E foi aí que comecei a falar. Contei que estava com raiva daquele bebê, do meu novo padrasto e, principalmente, da minha mãe. Emendei o assunto falando do meu pai, que andava mais chato do que nunca, e, quando me dei conta, voltávamos a falar sobre os babacas do colégio, e a Luana já gargalhava com os planos loucos que comecei a elaborar para me vingar por ela.

Quando vimos, já eram quatro da manhã, e eu não me sentia mais sozinha. Nem ela se sentia triste.

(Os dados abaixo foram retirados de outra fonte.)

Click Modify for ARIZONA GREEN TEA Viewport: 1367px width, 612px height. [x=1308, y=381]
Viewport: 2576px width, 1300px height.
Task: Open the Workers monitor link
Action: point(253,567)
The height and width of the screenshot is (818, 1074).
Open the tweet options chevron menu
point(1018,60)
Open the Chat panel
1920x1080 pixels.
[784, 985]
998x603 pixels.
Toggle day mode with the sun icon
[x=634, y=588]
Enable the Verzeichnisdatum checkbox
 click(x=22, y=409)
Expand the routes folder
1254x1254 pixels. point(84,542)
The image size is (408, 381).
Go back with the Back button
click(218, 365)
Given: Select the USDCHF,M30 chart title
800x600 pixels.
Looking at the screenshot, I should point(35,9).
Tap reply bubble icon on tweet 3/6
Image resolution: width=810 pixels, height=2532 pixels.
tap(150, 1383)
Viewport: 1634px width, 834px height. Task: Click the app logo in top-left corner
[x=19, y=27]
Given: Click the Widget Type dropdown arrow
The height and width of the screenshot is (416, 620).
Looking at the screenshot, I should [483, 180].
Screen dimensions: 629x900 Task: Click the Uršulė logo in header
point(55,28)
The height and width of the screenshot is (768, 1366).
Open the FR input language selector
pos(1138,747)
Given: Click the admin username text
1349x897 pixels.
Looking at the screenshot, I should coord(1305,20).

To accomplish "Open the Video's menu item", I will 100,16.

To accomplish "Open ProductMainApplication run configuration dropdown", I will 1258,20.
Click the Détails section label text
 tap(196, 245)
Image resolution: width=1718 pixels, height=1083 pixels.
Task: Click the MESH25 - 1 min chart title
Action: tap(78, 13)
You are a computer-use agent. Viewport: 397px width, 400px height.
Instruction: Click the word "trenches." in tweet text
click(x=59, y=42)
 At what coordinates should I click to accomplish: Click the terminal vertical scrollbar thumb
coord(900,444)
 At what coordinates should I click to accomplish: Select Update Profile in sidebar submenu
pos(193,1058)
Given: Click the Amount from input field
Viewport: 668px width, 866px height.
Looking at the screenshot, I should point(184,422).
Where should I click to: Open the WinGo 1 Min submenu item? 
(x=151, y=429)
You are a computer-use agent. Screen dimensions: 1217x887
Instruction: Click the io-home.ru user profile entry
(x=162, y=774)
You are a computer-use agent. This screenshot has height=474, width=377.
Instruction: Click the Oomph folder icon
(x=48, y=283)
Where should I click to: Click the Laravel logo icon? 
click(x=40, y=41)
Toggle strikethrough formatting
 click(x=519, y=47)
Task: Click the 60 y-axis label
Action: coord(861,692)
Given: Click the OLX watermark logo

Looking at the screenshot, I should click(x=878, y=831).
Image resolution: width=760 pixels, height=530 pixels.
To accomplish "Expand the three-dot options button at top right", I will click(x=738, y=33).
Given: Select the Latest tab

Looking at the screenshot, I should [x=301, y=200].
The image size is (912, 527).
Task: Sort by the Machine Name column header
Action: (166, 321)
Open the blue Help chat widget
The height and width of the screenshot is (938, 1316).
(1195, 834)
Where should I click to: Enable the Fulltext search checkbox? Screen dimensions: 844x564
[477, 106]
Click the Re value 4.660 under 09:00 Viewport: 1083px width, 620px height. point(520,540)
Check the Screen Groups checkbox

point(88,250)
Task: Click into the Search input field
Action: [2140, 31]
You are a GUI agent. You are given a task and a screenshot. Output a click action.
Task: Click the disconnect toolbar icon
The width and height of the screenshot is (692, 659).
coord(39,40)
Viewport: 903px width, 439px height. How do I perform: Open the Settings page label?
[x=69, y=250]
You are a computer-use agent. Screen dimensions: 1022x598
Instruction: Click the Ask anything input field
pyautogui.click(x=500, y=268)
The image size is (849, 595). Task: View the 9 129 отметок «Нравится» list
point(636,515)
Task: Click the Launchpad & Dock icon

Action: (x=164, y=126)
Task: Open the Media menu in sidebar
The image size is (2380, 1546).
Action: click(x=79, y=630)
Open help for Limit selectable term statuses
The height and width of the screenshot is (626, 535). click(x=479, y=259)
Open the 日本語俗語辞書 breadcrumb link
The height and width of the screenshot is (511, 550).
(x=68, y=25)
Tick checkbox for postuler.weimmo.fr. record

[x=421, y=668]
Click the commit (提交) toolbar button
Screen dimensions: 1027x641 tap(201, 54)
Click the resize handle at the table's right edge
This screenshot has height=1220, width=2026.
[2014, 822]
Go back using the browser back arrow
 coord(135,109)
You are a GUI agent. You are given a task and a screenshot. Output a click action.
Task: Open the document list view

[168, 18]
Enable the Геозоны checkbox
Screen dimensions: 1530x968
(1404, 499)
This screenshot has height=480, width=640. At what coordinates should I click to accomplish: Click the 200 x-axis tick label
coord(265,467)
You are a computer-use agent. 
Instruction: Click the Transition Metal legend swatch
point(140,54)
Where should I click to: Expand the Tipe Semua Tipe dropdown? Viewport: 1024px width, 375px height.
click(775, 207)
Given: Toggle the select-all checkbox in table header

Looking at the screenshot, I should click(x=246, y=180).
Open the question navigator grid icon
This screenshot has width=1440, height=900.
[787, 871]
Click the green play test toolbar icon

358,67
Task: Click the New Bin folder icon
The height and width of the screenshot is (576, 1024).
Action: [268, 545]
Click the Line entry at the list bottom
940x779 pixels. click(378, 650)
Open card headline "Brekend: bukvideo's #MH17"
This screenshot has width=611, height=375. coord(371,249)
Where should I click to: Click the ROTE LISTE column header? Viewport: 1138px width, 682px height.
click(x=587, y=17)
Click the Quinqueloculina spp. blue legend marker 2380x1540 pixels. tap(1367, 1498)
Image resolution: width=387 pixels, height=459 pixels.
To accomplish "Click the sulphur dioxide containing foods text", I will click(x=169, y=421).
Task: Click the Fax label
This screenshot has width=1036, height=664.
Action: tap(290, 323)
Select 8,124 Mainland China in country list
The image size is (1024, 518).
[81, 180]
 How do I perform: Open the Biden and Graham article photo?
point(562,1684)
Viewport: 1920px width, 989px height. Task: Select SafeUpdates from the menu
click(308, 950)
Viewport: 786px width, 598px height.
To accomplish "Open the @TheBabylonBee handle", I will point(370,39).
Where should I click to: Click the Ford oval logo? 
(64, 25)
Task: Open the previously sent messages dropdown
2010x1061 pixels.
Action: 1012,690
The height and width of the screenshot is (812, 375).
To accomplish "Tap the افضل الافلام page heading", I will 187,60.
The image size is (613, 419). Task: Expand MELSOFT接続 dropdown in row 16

Decidi que dormiria por lá mesmo, e Luana puxou a cama de rodinhas que ficava embaixo da dela, onde me deitei. Após fechar a janela, Lu deitou na cama de cima e, logo que se cobriu, me chamou:

— Ei, Becky... Me promete uma coisa?

— O quê?

— Que seremos amigas para sempre.

Achei graça e pensei em fazer alguma piada com a pergunta. Mas, sabendo o quanto Luana era sensível, resolvi simplesmente responder:

— Claro que seremos. Pra sempre.

Mas esse "sempre",infelizmente, um dia chegou ao fim.